● **Показанный текст**
####
Параллельно с этим США и Великобритания работали над экономическим и валютным устройством для всего мира. Эта работа вылилась в июле 1944 в Бреттон-Вудское соглашение, которое было подписано 44 странами-победительницами.
Доллар и фунт должны были стать мировыми резервными валютами. Должны были существовать твердые валютные курсы и по возможности свободная международная торговля. Нужно было не допустить чрезмерной инфляции. Но система должна была быть настолько эластичной, чтобы международная ликвидность могла расти без всяких напряжений вместе с потребностями в средствах финансирования и международной торговлей. Таким образом надеялись предотвратить на будущее как необузданную инфляцию, случившуюся в Германии в начале двадцатых годов, так и дефициты ликвидности и гонку девальвации, как во время мирового экономического кризиса 1929 года. На эти дискуссии оказывал влияние британский экономист Джон Мейнард Кейнс, теории которого с конца тридцатых годов преобладали как в объяснениях мирового экономического кризиса, так и в политико-экономических ответах на них.
В системе твердых валютных курсов задачей эмиссионных банков признавалась необходимость скупать в любое время по гарантированным курсам иностранную или продавать свою собственную валюту. Для того чтобы всесторонне укреплять систему, был создан Международный валютный фонд. Он должен был гарантировать международное обеспечение ликвидности и восполнять временную нехватку валюты отдельных эмиссионных банков с помощью поддерживающих кредитов. Эту роль в качестве Lender of Last Resort (Последнего кредитора в критической ситуации) МВФ исполняет и по сегодняшний день. В течение десятилетий он разработал отточенную технологию в том, чтобы связывать выдачу валютных кредитов с определенными условиями в целях оздоровления ситуации для конкретных стран. Этой экспертизой он обязан своим подключением при выделении поддерживающих кредитов Греции. Это подключение, по сути, не соответствует системе, потому что Греция испытывает недостаток не валюты, а денег в собственной валюте, а именно евро.
####
● **Части упражнения**
1. Изложите в виде краткого списка основные факты абзаца текста о Бреттон-Вудском соглашении, который начинается словами «В системе твердых валютных курсов».
2. Повторите дословно фрагмент текста о Бреттон-Вудском соглашении между словами «Параллельно с этим» и «подписано 44 странами-победительницами.» включительно.

● **Строки данных**
####
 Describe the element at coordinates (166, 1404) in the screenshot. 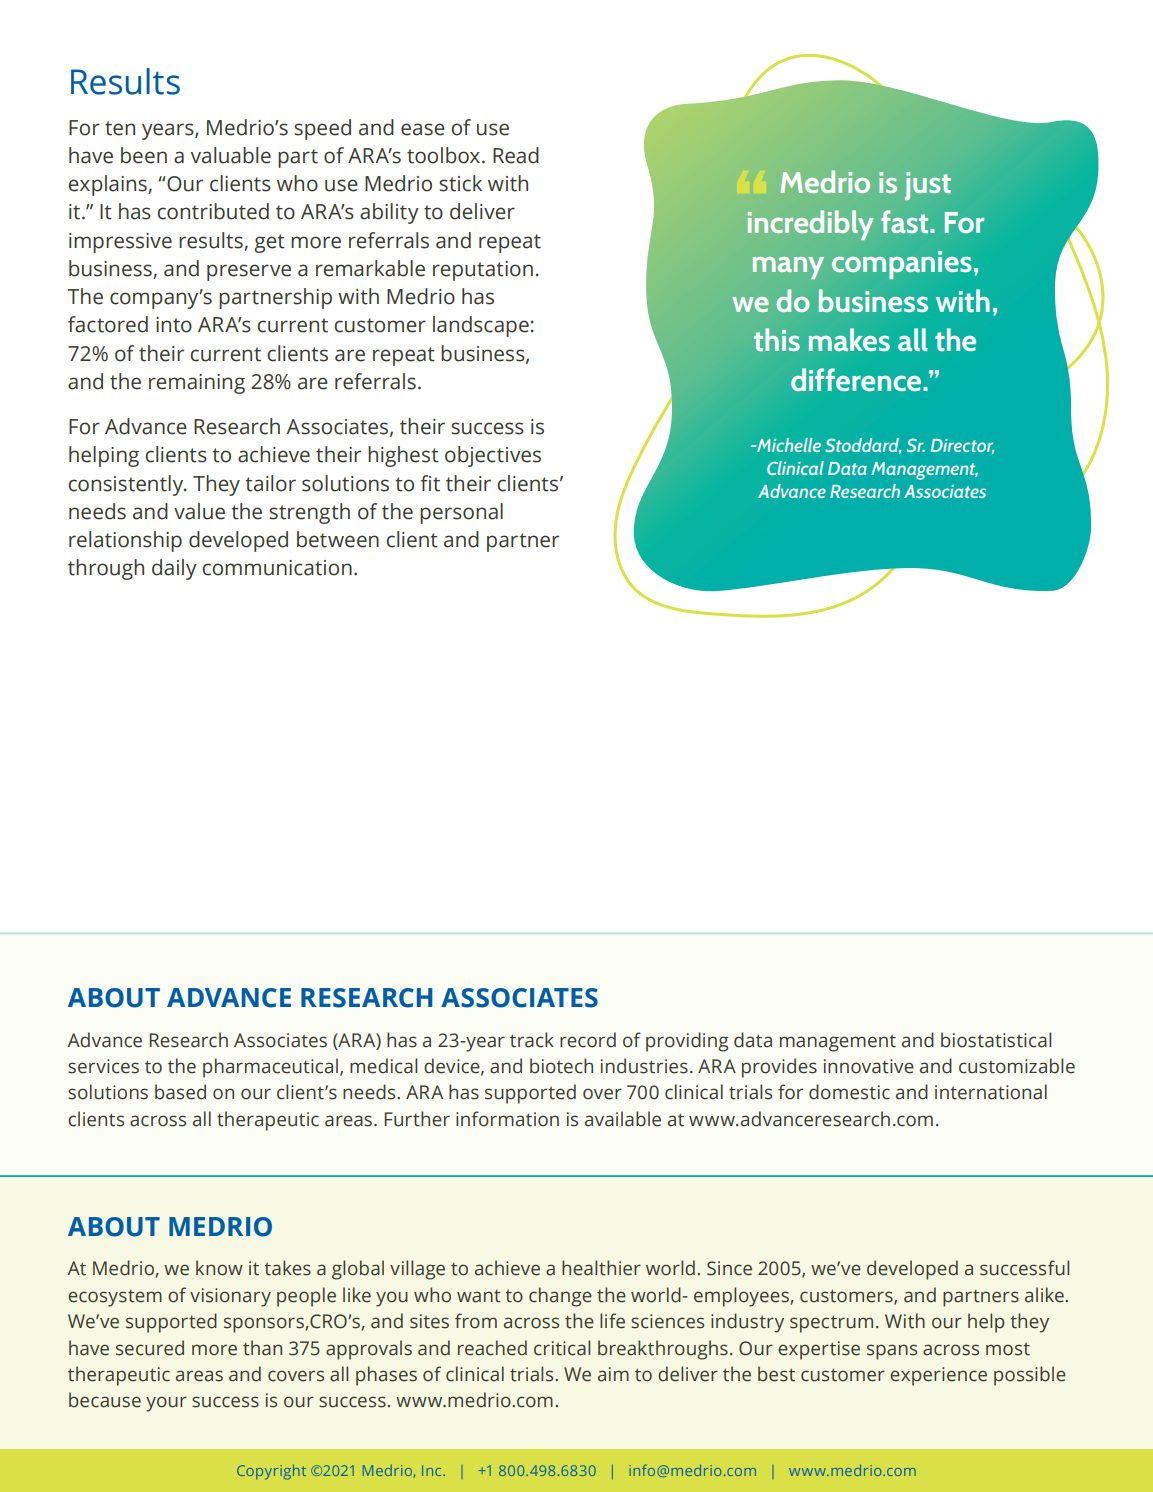

I see `your` at that location.
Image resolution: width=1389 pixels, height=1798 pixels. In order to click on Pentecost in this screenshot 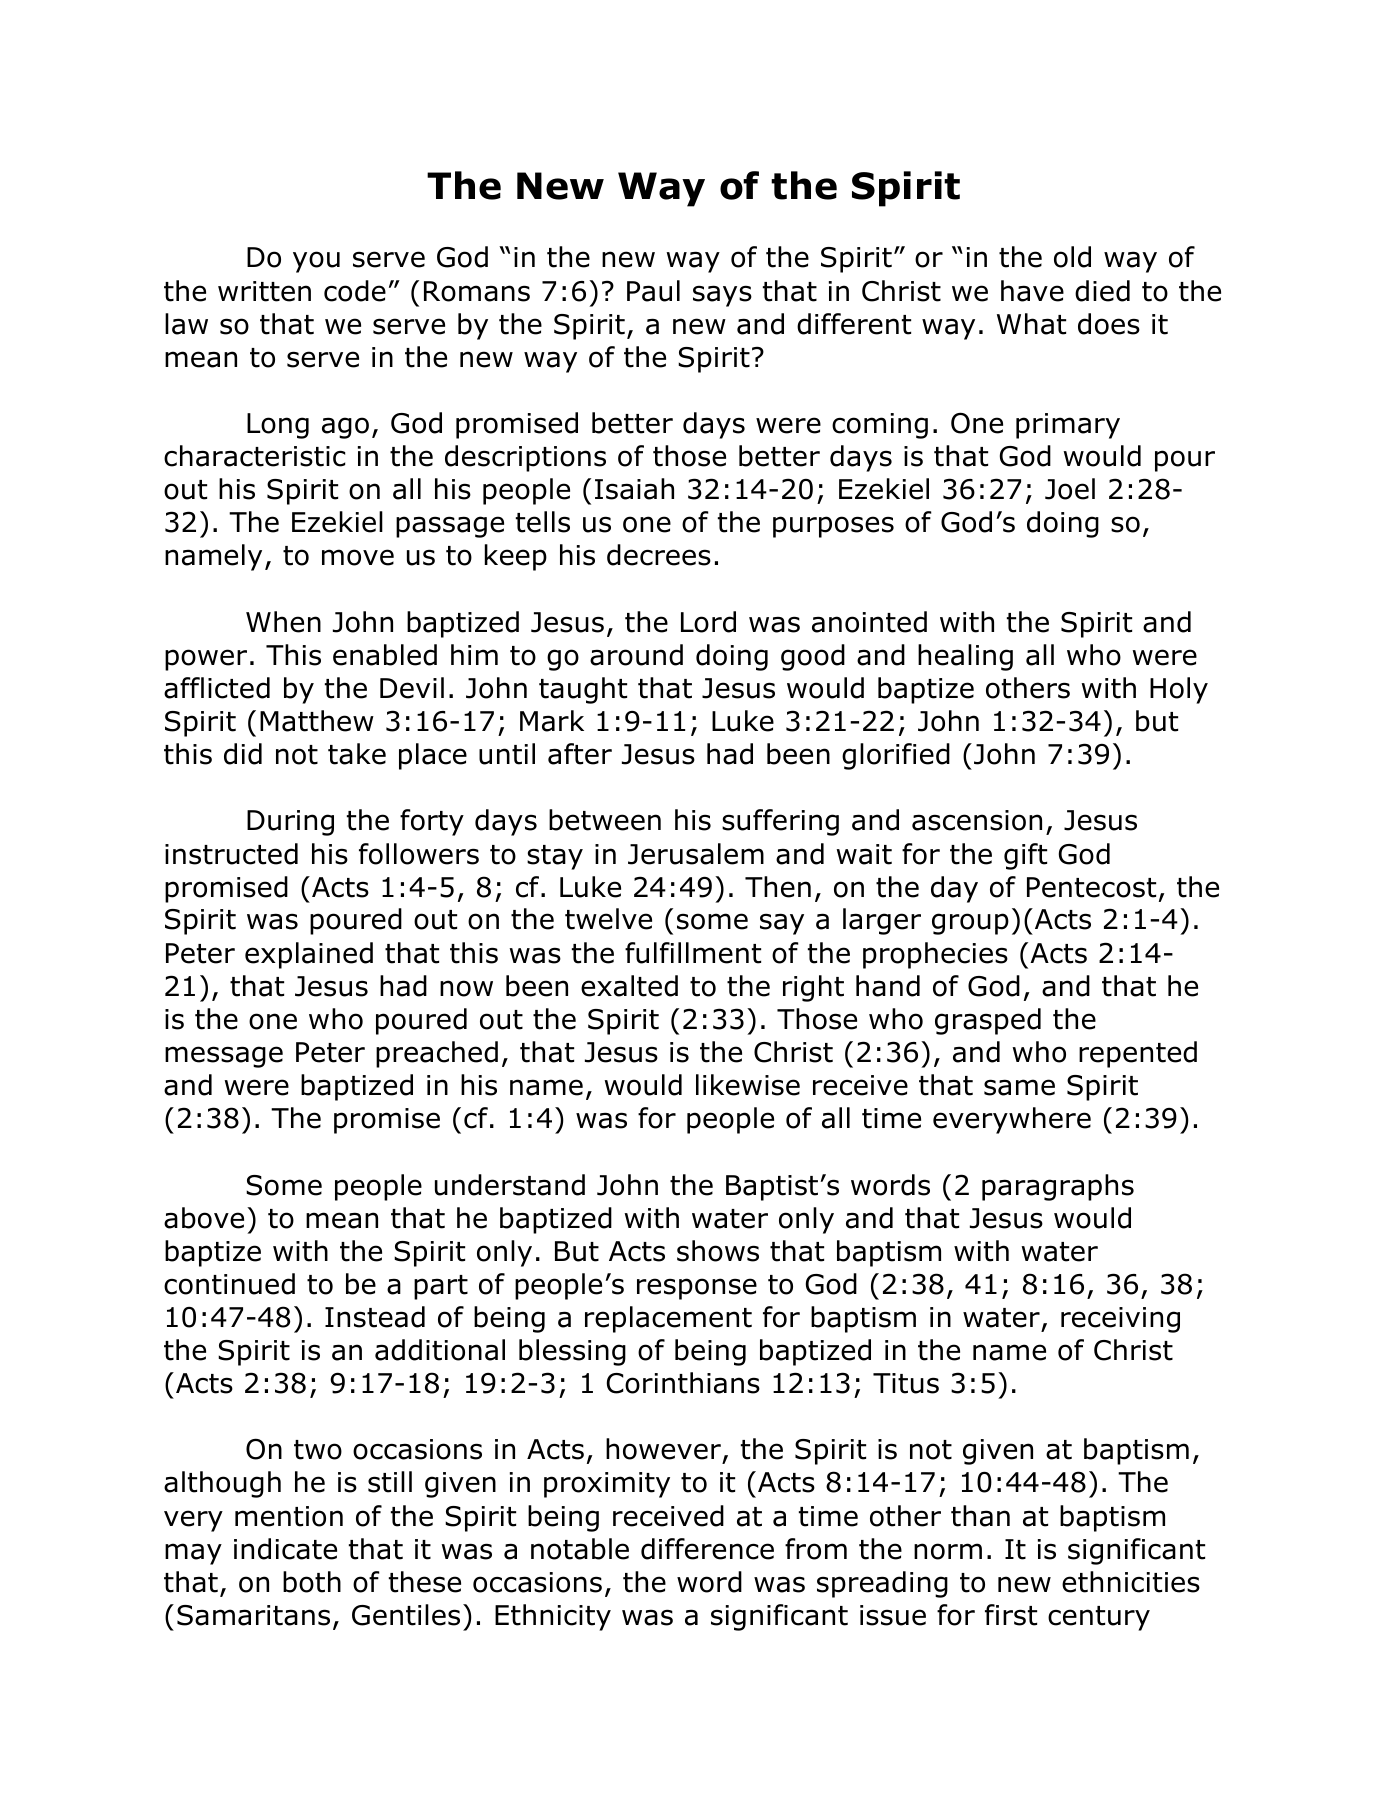, I will do `click(1091, 887)`.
####
● **Ответы по заданиям**
1.
- В системе твердых валютных курсов эмиссионные банки должны в любое время по гарантированным курсам скупать иностранную валюту или продавать собственную.
- Для всестороннего укрепления системы был создан Международный валютный фонд.
- МВФ должен был гарантировать международное обеспечение ликвидности и восполнять временную нехватку валюты у эмиссионных банков поддерживающими кредитами. Роль последнего кредитора в критической ситуации он исполняет до сих пор.
- За десятилетия МВФ отточил технологию выдачи валютных кредитов на определенных условиях, чтобы оздоровить ситуацию в конкретных странах. Благодаря этой экспертизе его подключили к выделению поддерживающих кредитов Греции.
- Это подключение, по сути, не соответствует системе: Греции не хватает не валюты, а денег в собственной валюте, то есть евро.

2.
Параллельно с этим США и Великобритания работали над экономическим и валютным устройством для всего мира. Эта работа вылилась в июле 1944 в Бреттон-Вудское соглашение, которое было подписано 44 странами-победительницами.